In memoria del suo grande amico Giuseppe Lazzati, e in coincidenza della prima vittoria delle destre, Dossetti pronuncia un discorso famoso. Il titolo lo ricava da un salmo di Isaia (21,11) «Sentinella, quanto resta della notte?». In quei giorni del 1994, egli vede affiorare un male diagnosticato con molti anni di anticipo: la supremazia di una concezione individualistica, in cui il diritto costituzionale regredisce a diritto commerciale (il primato del contratto, l’eclissi del patto di fedeltà); il dissolversi di ogni legame comunitario, mascherato dietro l’appello al "federalismo" (il "politico" diventa pura contrattazione economica); il rifiuto esplicito di una responsabilità collettiva in ordine alla promozione del bene comune (la comunità è fratturata sotto un martello che la sbriciola in componenti sempre più piccole sino alla riduzione al singolo individuo). Non si può sperare, dice Dossetti e parla ai cattolici, che si possa uscire dalla «nostra notte» «rinunziando a un giudizio severo nei confronti dell’attuale governo in cambio di un atteggiamento rispettoso verso la Chiesa o di una qualche concessione accattivante in questo o quel campo (la politica familiare, la politica scolastica)».
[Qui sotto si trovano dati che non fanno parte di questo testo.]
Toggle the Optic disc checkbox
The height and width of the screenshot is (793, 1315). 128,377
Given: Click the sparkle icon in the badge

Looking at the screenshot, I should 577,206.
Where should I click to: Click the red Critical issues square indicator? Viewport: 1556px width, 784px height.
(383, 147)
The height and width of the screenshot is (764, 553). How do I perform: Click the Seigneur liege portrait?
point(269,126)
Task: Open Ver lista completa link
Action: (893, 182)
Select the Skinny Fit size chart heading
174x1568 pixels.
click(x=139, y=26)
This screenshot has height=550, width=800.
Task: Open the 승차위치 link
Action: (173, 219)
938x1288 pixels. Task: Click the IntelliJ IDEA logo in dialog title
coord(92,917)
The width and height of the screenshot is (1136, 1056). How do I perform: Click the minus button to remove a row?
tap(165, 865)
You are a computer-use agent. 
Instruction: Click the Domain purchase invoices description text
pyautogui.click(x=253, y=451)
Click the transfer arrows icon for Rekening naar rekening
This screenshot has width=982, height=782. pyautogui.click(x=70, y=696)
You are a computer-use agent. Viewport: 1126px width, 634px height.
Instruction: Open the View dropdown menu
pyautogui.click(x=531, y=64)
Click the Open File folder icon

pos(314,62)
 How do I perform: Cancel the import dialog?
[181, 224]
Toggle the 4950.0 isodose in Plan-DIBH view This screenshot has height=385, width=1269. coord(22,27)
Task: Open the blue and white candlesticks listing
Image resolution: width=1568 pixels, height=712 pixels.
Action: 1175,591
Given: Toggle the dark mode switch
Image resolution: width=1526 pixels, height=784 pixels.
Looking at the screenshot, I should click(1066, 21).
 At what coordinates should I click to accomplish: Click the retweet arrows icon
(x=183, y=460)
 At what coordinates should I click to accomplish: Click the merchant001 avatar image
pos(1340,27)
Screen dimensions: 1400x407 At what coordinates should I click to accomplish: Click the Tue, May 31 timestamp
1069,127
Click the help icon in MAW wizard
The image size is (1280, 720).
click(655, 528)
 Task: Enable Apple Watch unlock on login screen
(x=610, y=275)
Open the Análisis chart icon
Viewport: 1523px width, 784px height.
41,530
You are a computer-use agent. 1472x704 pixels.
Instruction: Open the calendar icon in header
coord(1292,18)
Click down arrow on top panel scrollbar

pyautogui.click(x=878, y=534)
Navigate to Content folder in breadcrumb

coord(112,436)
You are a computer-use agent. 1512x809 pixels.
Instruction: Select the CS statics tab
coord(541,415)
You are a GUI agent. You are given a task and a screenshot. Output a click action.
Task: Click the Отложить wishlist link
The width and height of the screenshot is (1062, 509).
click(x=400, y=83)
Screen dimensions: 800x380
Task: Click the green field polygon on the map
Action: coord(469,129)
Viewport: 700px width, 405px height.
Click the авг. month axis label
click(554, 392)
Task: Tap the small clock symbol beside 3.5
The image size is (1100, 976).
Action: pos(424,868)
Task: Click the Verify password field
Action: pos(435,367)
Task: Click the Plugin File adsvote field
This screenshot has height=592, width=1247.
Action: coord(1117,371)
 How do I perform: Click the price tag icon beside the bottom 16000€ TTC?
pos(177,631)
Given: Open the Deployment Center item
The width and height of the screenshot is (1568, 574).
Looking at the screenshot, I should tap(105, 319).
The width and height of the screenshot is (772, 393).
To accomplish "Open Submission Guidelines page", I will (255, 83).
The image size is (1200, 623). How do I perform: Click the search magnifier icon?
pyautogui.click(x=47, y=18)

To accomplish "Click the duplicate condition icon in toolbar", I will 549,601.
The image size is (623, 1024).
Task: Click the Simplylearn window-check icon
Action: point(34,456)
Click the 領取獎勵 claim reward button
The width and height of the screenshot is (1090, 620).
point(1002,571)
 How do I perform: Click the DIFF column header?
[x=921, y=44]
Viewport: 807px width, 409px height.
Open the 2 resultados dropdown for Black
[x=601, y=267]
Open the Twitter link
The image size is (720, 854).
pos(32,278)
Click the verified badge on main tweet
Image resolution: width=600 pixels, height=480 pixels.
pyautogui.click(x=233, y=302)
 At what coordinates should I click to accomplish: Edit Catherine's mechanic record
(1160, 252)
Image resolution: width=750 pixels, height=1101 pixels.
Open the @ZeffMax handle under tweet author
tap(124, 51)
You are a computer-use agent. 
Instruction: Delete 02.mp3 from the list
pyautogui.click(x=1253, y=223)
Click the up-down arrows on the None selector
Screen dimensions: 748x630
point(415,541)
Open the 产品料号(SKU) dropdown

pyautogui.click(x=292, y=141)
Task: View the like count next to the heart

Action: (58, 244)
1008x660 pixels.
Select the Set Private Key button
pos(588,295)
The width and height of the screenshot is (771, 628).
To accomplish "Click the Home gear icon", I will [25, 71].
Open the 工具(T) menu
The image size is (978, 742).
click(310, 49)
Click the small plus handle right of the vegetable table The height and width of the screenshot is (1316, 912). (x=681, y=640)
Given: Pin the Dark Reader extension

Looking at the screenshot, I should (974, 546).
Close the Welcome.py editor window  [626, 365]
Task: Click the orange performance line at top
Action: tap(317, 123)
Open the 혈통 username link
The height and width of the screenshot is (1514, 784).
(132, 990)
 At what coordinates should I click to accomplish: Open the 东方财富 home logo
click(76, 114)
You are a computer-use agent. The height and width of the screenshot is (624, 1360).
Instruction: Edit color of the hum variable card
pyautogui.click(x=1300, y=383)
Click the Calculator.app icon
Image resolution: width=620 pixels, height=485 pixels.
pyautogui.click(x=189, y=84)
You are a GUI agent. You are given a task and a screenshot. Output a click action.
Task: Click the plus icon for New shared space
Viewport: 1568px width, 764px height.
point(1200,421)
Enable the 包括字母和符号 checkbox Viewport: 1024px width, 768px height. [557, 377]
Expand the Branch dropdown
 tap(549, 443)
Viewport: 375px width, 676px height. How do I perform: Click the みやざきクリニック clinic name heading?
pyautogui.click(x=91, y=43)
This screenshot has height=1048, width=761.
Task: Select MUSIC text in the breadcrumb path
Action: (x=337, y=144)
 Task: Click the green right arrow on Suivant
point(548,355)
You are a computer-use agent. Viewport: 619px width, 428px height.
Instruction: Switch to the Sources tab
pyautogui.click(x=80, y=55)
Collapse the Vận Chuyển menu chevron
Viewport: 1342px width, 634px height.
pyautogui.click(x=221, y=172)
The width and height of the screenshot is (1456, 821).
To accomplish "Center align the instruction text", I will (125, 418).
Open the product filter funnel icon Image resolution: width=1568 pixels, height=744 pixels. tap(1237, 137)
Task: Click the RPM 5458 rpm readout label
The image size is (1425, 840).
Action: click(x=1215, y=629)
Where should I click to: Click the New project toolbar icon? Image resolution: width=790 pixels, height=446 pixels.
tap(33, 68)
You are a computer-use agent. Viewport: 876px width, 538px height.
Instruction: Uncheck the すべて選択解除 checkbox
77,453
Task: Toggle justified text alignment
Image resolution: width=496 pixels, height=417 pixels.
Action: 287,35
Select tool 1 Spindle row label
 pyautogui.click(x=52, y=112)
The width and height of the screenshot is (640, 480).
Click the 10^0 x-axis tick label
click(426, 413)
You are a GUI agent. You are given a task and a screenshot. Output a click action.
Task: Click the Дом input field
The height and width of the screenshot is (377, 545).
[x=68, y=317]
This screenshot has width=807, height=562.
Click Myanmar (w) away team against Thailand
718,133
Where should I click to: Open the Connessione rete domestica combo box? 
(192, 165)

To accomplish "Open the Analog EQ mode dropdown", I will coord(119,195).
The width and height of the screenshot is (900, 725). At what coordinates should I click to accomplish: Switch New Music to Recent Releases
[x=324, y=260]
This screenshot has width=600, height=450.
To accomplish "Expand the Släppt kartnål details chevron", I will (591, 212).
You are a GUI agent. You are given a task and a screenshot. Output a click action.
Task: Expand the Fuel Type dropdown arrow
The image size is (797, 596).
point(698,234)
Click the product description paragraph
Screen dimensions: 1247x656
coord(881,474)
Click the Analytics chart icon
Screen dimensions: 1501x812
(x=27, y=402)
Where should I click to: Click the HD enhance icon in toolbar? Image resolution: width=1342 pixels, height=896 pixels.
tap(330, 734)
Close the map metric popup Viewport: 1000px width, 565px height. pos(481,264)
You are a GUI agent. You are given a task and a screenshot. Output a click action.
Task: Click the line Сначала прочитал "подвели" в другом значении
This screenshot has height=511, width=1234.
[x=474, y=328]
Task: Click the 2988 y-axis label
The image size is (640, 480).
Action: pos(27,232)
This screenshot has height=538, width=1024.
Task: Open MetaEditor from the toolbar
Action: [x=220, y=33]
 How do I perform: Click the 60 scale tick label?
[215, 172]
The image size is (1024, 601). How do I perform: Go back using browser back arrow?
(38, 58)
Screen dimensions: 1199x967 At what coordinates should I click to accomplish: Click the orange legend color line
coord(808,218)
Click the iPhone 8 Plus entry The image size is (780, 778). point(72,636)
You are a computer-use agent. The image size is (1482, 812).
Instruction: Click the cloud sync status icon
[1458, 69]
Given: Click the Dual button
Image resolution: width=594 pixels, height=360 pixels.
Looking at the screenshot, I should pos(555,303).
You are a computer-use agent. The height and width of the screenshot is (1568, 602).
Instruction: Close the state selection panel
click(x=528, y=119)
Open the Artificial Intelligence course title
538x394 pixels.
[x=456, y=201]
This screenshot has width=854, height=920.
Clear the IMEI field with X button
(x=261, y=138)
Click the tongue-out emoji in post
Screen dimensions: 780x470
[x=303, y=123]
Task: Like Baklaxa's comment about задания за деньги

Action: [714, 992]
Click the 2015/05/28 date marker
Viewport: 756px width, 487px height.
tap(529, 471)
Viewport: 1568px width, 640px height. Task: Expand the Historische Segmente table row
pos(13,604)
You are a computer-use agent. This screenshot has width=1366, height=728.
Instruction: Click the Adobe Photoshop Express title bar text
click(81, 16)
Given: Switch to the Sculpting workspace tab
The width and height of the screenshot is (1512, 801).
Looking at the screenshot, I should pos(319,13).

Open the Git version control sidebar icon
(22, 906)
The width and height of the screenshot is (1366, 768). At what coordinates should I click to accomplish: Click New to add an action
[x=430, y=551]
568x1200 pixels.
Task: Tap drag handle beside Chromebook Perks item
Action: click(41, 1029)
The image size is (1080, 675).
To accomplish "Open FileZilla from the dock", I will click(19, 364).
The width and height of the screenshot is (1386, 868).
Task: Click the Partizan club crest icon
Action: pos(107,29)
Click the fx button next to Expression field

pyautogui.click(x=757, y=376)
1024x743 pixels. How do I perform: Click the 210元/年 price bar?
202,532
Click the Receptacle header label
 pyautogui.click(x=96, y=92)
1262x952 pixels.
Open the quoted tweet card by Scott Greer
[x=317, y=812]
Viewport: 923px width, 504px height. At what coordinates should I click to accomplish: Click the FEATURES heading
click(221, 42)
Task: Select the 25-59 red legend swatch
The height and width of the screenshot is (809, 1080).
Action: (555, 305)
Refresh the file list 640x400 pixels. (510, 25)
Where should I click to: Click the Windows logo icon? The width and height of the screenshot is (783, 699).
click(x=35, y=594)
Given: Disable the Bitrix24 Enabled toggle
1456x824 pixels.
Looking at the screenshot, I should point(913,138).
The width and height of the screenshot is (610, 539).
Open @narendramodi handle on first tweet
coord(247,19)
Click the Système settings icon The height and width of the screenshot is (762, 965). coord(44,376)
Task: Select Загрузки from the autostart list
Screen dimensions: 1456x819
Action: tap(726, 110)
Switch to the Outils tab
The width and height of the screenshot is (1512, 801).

Dossetti non nega la necessità di cambiamenti. Elenca: riforma della pubblica amministrazione; contrasto alle degenerazioni dello Stato sociale; lotta alla criminalità organizzata; valorizzazione della piccola e media imprenditoria; riforma del bicameralismo; promozione delle autonomie locali. Teme però riforme costituzionali ispirate da uno «spirito di sopraffazione e di rapina». «C’è ? avverte ? una soglia che deve essere rispettata in modo assoluto. Questa soglia sarebbe oltrepassata da ogni modificazione che si volesse apportare ai diritti inviolabili civili, politici, sociali previsti dalla Costituzione. E così va pure ripetuto per una qualunque soluzione che intaccasse il principio della divisione e dell’equilibrio dei poteri fondamentali, legislativo, esecutivo e giudiziario, cioè per l’avvio, che potrebbe essere irreversibile, di un potenziamento dell’esecutivo ai danni del legislativo ancorché fosse realizzato attraverso referendum che potrebbero trasformarsi in forma di plebiscito».
I referendum, segnati da «una forte emotività imperniata su una figura di grande seduttore», possono trasformarsi infatti «da legittimo mezzo di democrazia diretta in un consenso artefatto e irrazionale che appunto dà luogo a una forma non più referendaria ma plebiscitaria». Il "padre costituente" denuncia senza sofismi quel che vede dietro la «trasformazione di una grande casa economico-finanziaria in Signoria politica». Vede la nascita, «attraverso la manipolazione mediatica dell’opinione», di «un principato più o meno illuminato, con coreografia medicea». Dossetti chiede allora ai cristiani di «riconoscere la notte per notte» e di opporre «un rifiuto cristiano» ritenendo che «non ci sia possibilità per le coscienze cristiane di nessuna trattativa».
Nessuna trattativa. Per trovare queste parole che aiutano a sperare ancora in una via diurna, si deve ricordare Dossetti. Dove sono le "sentinelle" a cui si può chiedere oggi: «Quanto resta della notte»?